そうみたいですね。硬派だったので、音楽は音だけでいいだろって思ってたんですよ。でもライブではパフォーマンスが重要になってくるのもわかるし、パフォーマンスから音をもっと感じられる。映像に関しても同じなんじゃないかなって思うようになったんです。ただ、派手なテクニックを盛り込むときに、大道芸にならないようには注意しています。音楽的に効果的なときに特殊なテクニックを使って、ついでに派手だったらいいよね、くらいのバランスがいいと思っています。

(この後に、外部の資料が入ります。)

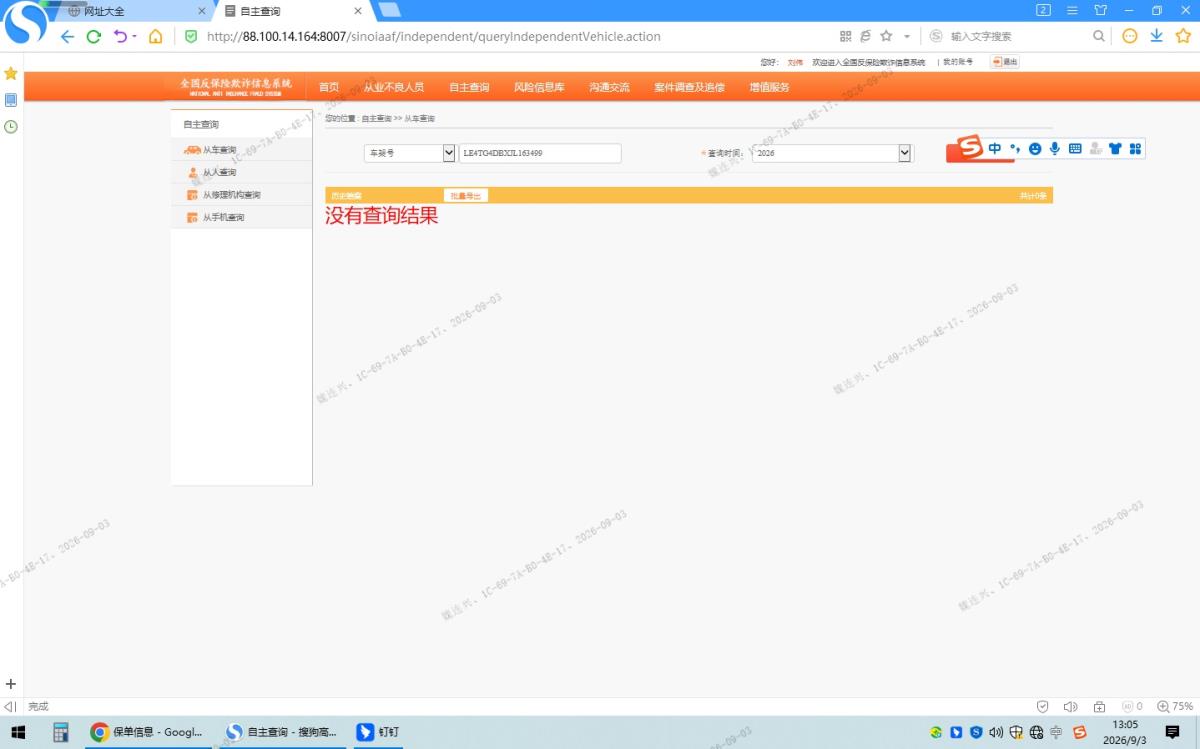Open the bookmark star dropdown arrow

tap(907, 36)
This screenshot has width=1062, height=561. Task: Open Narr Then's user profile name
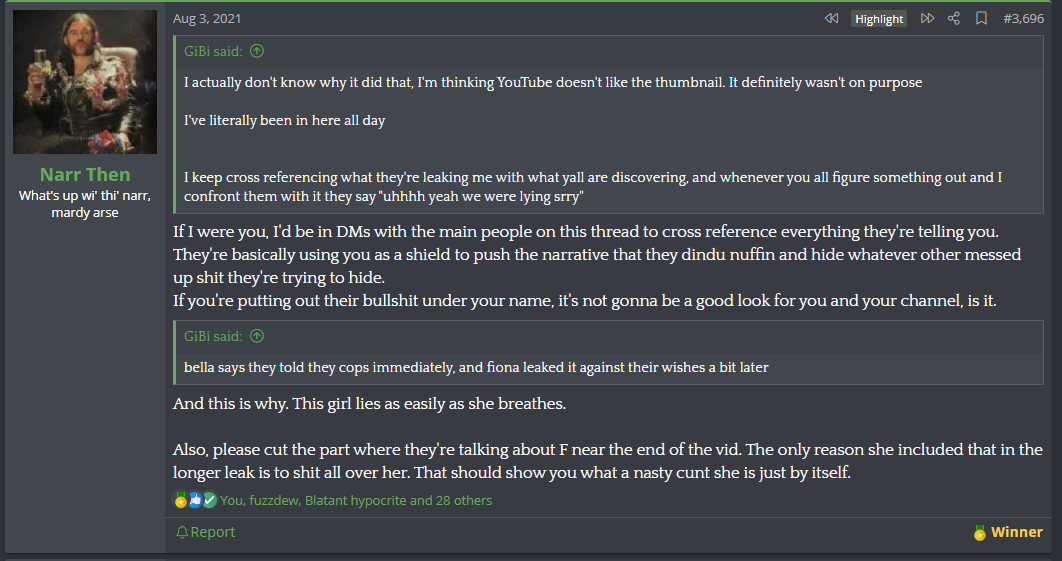pos(85,174)
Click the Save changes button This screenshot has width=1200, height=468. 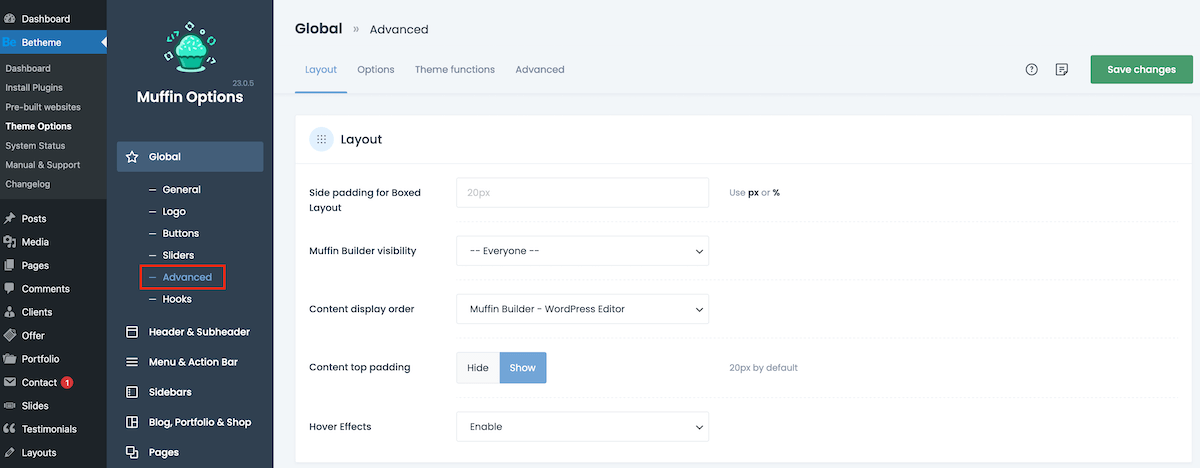(1141, 69)
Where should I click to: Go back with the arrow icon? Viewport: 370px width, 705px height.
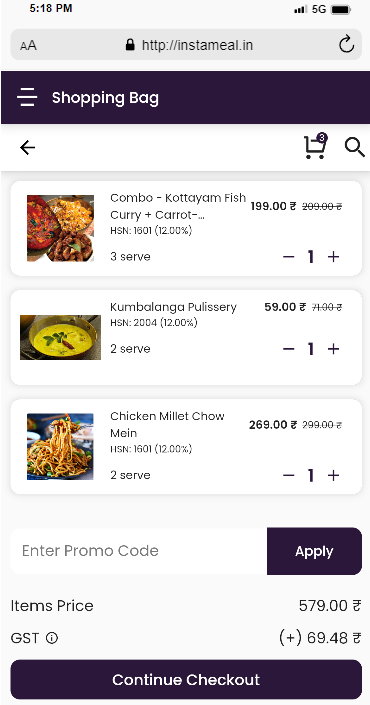coord(27,147)
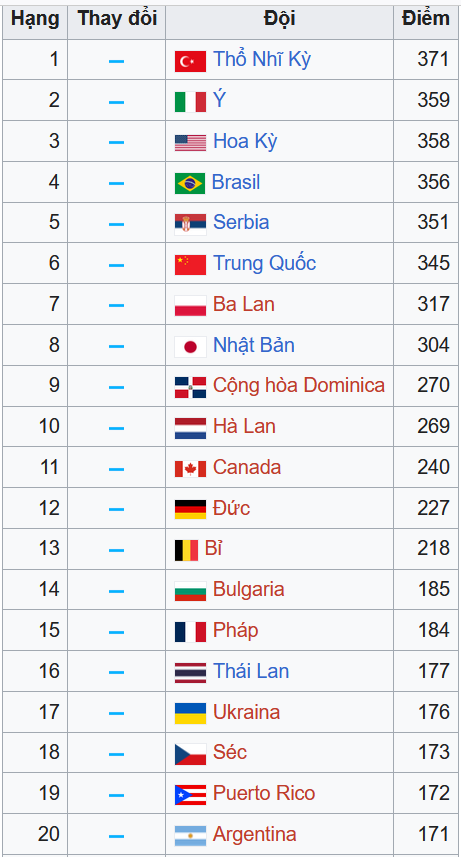Click the China flag icon

[x=190, y=265]
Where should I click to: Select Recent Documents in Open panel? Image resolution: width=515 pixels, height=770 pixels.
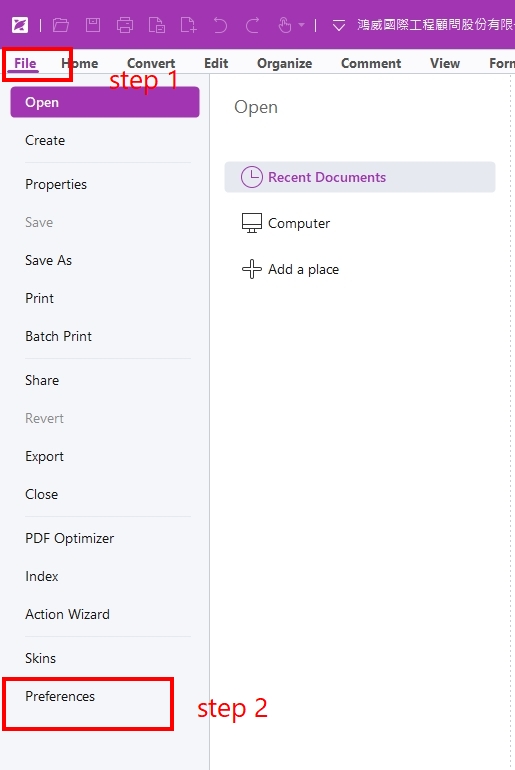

ニューアルバム「勝負前夜 弦月 ~弾き手盤~」 / 2013年8月7日発売 / 2000円 / EXIT TUNES / QWCE-00291
「勝負前夜 弦月 ~弾き手盤~」ジャケット
収録曲
  1. 夜咄ディセイブ(じん[自然の敵P])
  2. 再教育(Neru)
  3. リスキーゲーム(黒うさP)
  4. fix(keeno)
  5. 東京テディベア(Neru)
  6. 吉原ラメント(亜沙)
  7. 小夜子(みきとP)
  8. 独りんぼエンヴィー(koyori[電ポルP])
  9. 心臓デモクラシー(みきとP)
  10. ナイトウォーカー(ラムネ[村人P])
  11. さよならミッドナイト(大柴広己)
  12. StarCrew(赤髪)
  13. セツナトリップ(Last Note.)
  14. 千本桜(黒うさP)

(カッコ内はオリジナルアーティスト)

ニューアルバム「勝負前夜 吟風 ~歌い手盤~」 / 2013年8月7日発売 / 2000円 / EXIT TUNES / QWCE-00290
「勝負前夜 吟風 ~歌い手盤~」ジャケット
収録曲
  1. 夜咄ディセイブ / しゃむおん
  2. 再教育 / ぐるたみん
  3. リスキーゲーム / りぶ
  4. fix / りょーくん
  5. 東京テディベア / 伊東歌詞太郎
  6. 吉原ラメント / そらる
  7. 小夜子 / しゃむおん
  8. 独りんぼエンヴィー / そらる
  9. 心臓デモクラシー / 伊東歌詞太郎
  10. ナイトウォーカー / りょーくん
  11. さよならミッドナイト / 新社会人
  12. StarCrew / りぶ
  13. セツナトリップ / 新社会人
  14. 千本桜 / ぐるたみん
おさむらいさん

動画共有サイトの「演奏してみた」カテゴリに2007年から演奏作品を投稿しているアコースティックギタリスト。テクニカルな奏法を取り入れてさまざまな曲をアレンジする「アコギでロックしてみた」と題した一連の投稿映像が話題になり、演奏動画の総再生数は1000万回を超える。2011年には一般投票&ライブ審査を経て「SUMMER SONIC」に出演し、ピエール中野(凛として時雨)主催の「ピエールナイト」にも登場。台湾でのワンマンライブがソールドアウトになるなど、その人気は海外にも及んでいる。2013年8月には、ボカロ曲を中心にカバーするインスト盤「勝負前夜 弦月 ~弾き手盤~」と、人気歌い手をゲストに迎えたボーカル盤「勝負前夜 吟風 ~歌い手盤~」を同時リリースした。